Quantifiable solutions through scientific analysis would be a boon. Flow and capacity cannot be addressed reliably without mathematical modeling. It is not very appealing, needs capability and should proceed simultaneously with other tests of change.
We in healthcare have the uncanny ability to look at everything through our eyes only. It is time to do this through the eyes of the people in society and engage in honest discussions to address the wellbeing of the individual, contribute towards population wellbeing and at a price that society is willing to pay.

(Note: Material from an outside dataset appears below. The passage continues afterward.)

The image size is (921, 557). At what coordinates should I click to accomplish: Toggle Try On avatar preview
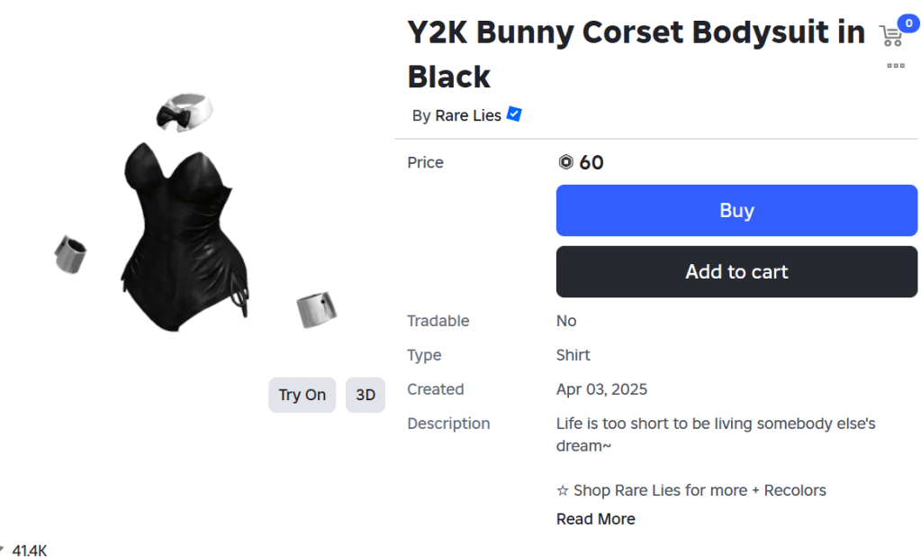[302, 395]
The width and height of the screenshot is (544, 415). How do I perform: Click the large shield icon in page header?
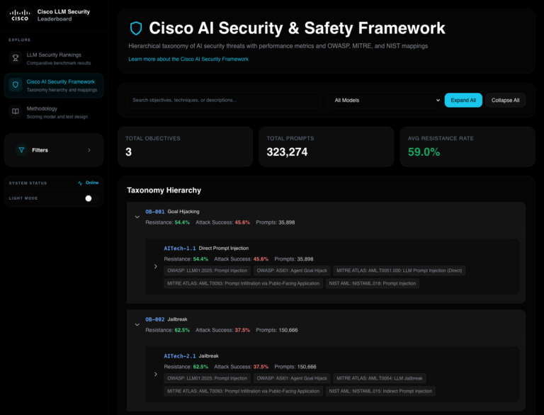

No single solution will solve a whole systems problem. The issues may be more around a lack of will to move towards integrated working rather than a lack of ideas and potential solutions. Competition needs to be on delivering quality through sharing of knowledge and expertise. We need to stop thinking in silos although it is easier said than done. Many of us are still trying to think our way out of silos rather than acting our way out of it. At the same time, we cannot expect anyone to behave differently unless each one of us does so first. Leadership is crucial – but this needs to be everybody’s problem. No single person, service or institution can get us out of this.